PLUR is a collection of source code datasets suitable for graph-based machine learning.

Google Research

Last update: Nov 25, 2022

Related tags

Overview

PLUR

PLUR (Programming-Language Understanding and Repair) is a collection of source code datasets suitable for graph-based machine learning. We provide scripts for downloading, processing, and loading the datasets. This is done by offering a unified API and data structures for all datasets.

Installation

SRC_DIR=${PWD}/src
mkdir -p ${SRC_DIR} && cd ${SRC_DIR}
# For Cubert.
git clone https://github.com/google-research/google-research --depth=1
export PYTHONPATH=${PYTHONPATH}:${SRC_DIR}/google-research
git clone https://github.com/google-research/plur && cd plur
python -m pip install -r requirements.txt
python setup.py install

Test execution on small dataset

cd plur
python3 plur_data_generation.py --dataset_name=manysstubs4j_dataset \
  --stage_1_dir=/tmp/manysstubs4j_dataset/stage_1 \
  --stage_2_dir=/tmp/manysstubs4j_dataset/stage_2 \
  --train_data_percentage=40 \
  --validation_data_percentage=30 \
  --test_data_percentage=30

Usage

Basic usage

Data generation (step 1)

Data generation is done by calling plur.plur_data_generation.create_dataset(). The data generation runs in two stages:

Convert raw data to plur.utils.GraphToOutputExample.
Convert plur.utils.GraphToOutputExample to TFExample.

Stage 1 is unique for each dataset, but stage 2 is the same for almost all datasets.

from plur.plur_data_generation import create_dataset

dataset_name = 'code2seq_dataset'
dataset_stage_1_directory = '/tmp/code2seq_dataset/stage_1'
stage_1_kwargs = dict()
dataset_stage_2_directory = '/tmp/code2seq_dataset/stage_2'
stage_2_kwargs = dict()
create_dataset(dataset_name, dataset_stage_1_directory, dataset_stage_2_directory, stage_1_kwargs, stage_2_kwargs)

plur_data_generation.py also provides a command line interface, but it offers less flexibility.

python3 plur_data_generation.py --stage_1_dir=/tmp/code2seq_dataset/stage_1 --stage_2_dir=/tmp/code2seq_dataset/stage_2

Data loader (step 2)

After the data is generated, you can use PlurDataLoader to load the data. The data loader loads TFExamples but returns them as numpy arrays.

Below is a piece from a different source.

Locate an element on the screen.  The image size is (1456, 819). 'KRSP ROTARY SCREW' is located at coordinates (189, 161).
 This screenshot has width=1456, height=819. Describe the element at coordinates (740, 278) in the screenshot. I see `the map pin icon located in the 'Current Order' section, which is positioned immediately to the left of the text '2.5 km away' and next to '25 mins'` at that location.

from plur.plur_data_loader import PlurDataLoader
from plur.util import constants

dataset_stage_2_directory = '/tmp/code2seq_dataset/stage_2'
split = constants.TRAIN_SPLIT_NAME
batch_size = 32
repeat_count = -1
drop_remainder = True
train_data_generator = PlurDataLoader(dataset_stage_2_directory, split, batch_size, repeat_count, drop_remainder)

for batch_data in train_data_generator:
  # your training loop...

Training (step 3)

This is the part where you use your own model to train on the PLUR data.

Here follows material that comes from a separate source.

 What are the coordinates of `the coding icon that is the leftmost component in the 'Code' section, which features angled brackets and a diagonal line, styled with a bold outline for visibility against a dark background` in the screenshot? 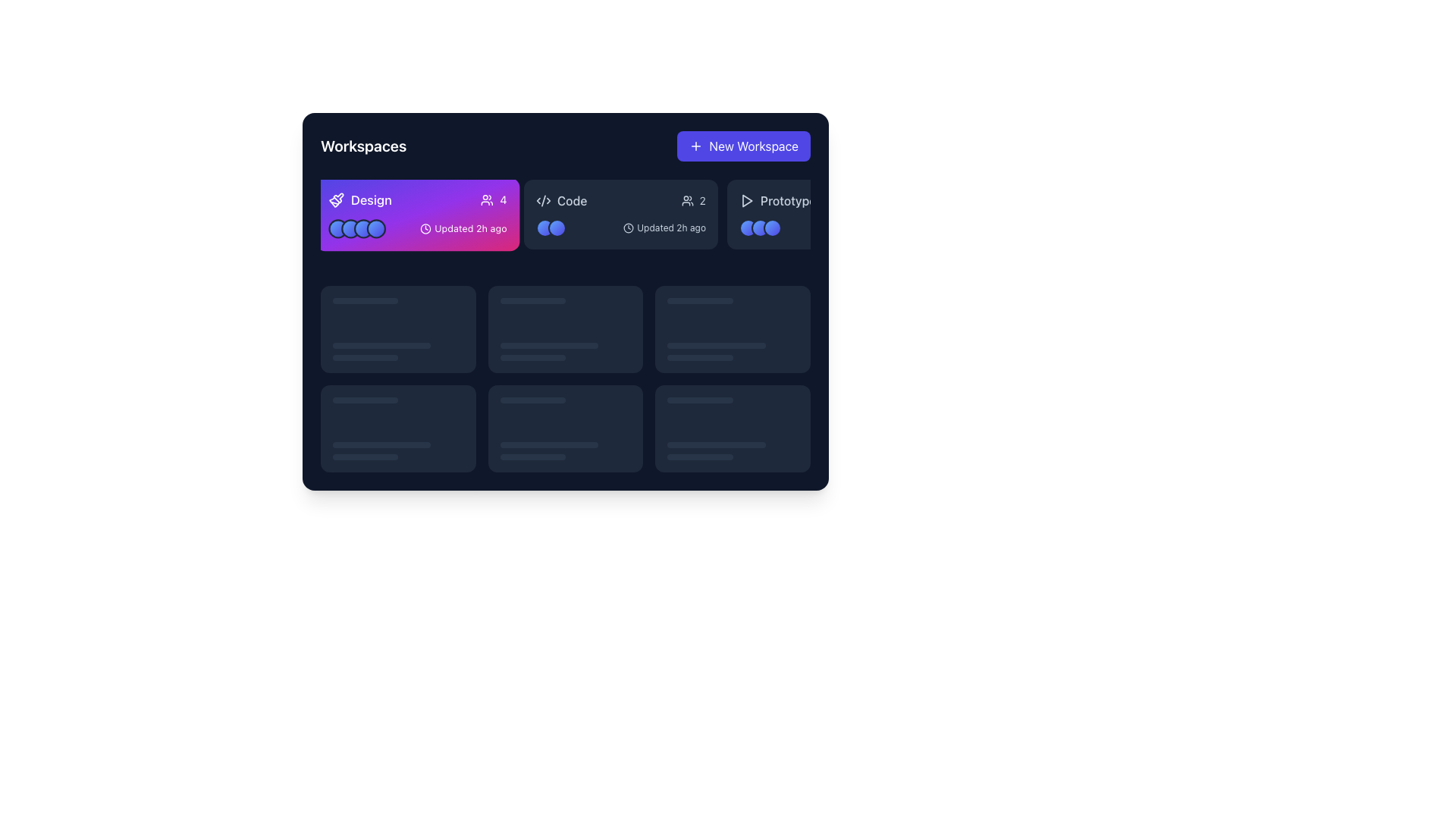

The models and the training code from the PLUR paper are not yet part of the current release. We plan to release it in the near future.

Evaluating (step 4)

Once the training is finished, you can generate the predictions on the test data and use plur_evaluator.py to evaluate the performance. plur_evaluator.py works in offline mode, meaning that it expects a file containing the ground truths, and a file containing the predictions.

python3 plur_evaluator.py --dataset_name=code2seq_dataset --target_file=/tmp/code2seq_dataset/targets.txt --prediction_file=/tmp/code2seq_dataset/predictions.txt

Transforming and filtering data

If there is something fundamental you want to change in the dataset, you should apply them in stage 1 of data generation, otherwise apply them in stage 2. The idea is that stage 1 should only be run once per dataset (to create the plur.utils.GraphToOutputExample), and stage 2 should be run each time you want to train on different data (to create the TFRecords).

All transformation and filtering functions are applied on plur.utils.GraphToOutputExample, see plur.utils.GraphToOutputExample for more information.

E.g. a transformation that can be run in stage 1 is that your model expects that graphs in the dataset have no loop, and you write your transformation function to remove loops. This will ensure that stage 2 will read data where the graph has no loops.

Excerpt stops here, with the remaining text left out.